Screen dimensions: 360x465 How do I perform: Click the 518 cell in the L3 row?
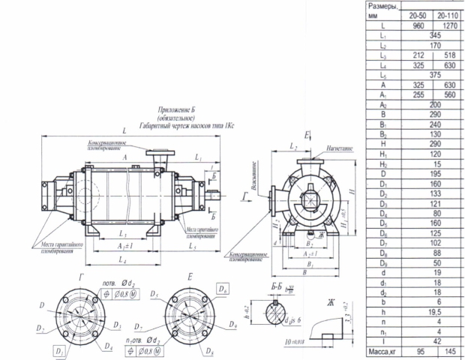450,56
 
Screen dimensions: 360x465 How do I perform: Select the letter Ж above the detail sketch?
330,304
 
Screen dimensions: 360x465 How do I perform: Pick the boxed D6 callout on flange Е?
223,287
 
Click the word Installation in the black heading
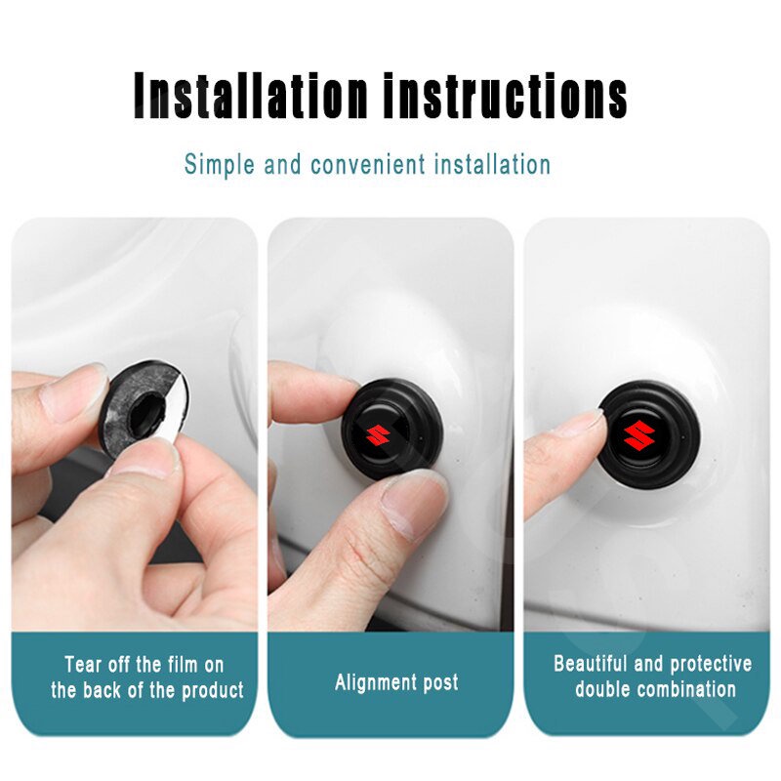[x=250, y=96]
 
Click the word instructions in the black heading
[x=506, y=96]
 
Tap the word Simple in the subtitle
[x=219, y=164]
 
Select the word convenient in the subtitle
[x=368, y=164]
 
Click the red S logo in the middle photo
[x=377, y=435]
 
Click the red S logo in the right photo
[x=639, y=434]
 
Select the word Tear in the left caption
[x=82, y=665]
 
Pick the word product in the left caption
[x=212, y=691]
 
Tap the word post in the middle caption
[x=440, y=682]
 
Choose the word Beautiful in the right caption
[x=591, y=664]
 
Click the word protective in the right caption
[x=711, y=664]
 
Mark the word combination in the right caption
[x=686, y=689]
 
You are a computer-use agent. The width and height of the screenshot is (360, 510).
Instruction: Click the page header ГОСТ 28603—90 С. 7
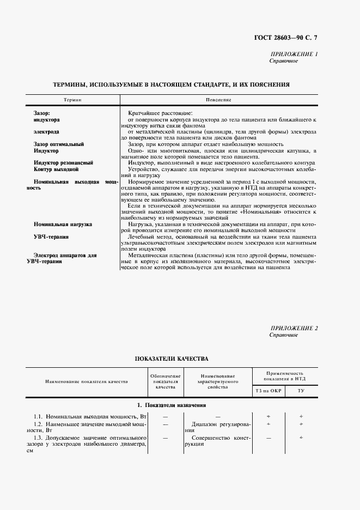293,37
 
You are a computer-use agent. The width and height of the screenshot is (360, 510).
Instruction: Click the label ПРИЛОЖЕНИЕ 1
294,54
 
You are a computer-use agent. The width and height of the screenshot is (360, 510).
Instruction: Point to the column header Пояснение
218,100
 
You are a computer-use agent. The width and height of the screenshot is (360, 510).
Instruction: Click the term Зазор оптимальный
58,144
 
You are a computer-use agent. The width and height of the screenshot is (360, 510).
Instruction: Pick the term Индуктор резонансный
63,162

◆ ◆ ◆

What to produce: Copy out all of the records above word for word, leaving the pictures out.

Exercise answer:
Screen dimensions: 360x465 How do I perform: Click the 518 cell in the L3 row?
450,56
 
Screen dimensions: 360x465 How do I perform: Select the letter Ж above the detail sketch?
330,304
 
Screen dimensions: 360x465 How do I perform: Pick the boxed D6 callout on flange Е?
223,287
 
Click the word Installation in the black heading
[x=250, y=96]
 
Click the word instructions in the black heading
[x=506, y=96]
 
Tap the word Simple in the subtitle
[x=219, y=164]
 
Select the word convenient in the subtitle
[x=368, y=164]
 
Click the red S logo in the middle photo
[x=377, y=435]
 
Click the red S logo in the right photo
[x=639, y=434]
 
Select the word Tear in the left caption
[x=82, y=665]
 
Pick the word product in the left caption
[x=212, y=691]
 
Tap the word post in the middle caption
[x=440, y=682]
 
Choose the word Beautiful in the right caption
[x=591, y=664]
 
Click the word protective in the right caption
[x=711, y=664]
 
Mark the word combination in the right caption
[x=686, y=689]
 
You are a computer-use agent. The width and height of the screenshot is (360, 510).
Instruction: Click the page header ГОСТ 28603—90 С. 7
293,37
 
You are a computer-use agent. The width and height of the screenshot is (360, 510).
Instruction: Click the label ПРИЛОЖЕНИЕ 1
294,54
 
You are a computer-use agent. The width and height of the screenshot is (360, 510).
Instruction: Point to the column header Пояснение
218,100
 
You are a computer-use agent. The width and height of the screenshot is (360, 510).
Instruction: Click the term Зазор оптимальный
58,144
 
You are a computer-use agent. The width and height of the screenshot is (360, 510).
Instruction: Pick the term Индуктор резонансный
63,162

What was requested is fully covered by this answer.